Homilía del Cardenal Juan Luis Cipriani en la Catedral de Lima

Domingo, 04 de noviembre de 2007

Muy queridos hermanos en Cristo Jesús:

Las lecturas que hoy nos propone la Iglesia –palabra revelada de Dios- nos traen unas enseñanzas vivas, muy cercanas, muy útiles. En la escucha y meditación de la Palabra de Dios siempre hay algo nuevo para la vida de cada uno, nunca hay repetición.

La lectura del libro de la Sabiduría nos habla con una claridad muy grande, que delante de Dios ¡somos nada!, que a veces ese orgullo que se nos esconde en el corazón delante de Dios ¡no valemos nada!, que ese mundo que piensa que la religión ya pasó, ¿porqué la Iglesia así? todas esas discusiones tan llenas de orgullo vacío, delante de Dios ¡nada!

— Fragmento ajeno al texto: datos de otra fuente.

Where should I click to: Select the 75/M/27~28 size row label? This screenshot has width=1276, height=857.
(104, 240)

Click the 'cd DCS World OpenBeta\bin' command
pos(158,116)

Escucha estas palabras “Señor, el mundo entero es delante de ti como un grano de arena en la balanza”, coge ese milímetro de arena y ponlo en una balanza, prácticamente no marca, no pesa; y nos dice la palabra revelada que el mundo entero delante de Dios es como un grano de arena en la balanza; también lo compara con una gota de rocío mañanero que cae sobre la tierra ¡una gota de rocío, no de la lluvia!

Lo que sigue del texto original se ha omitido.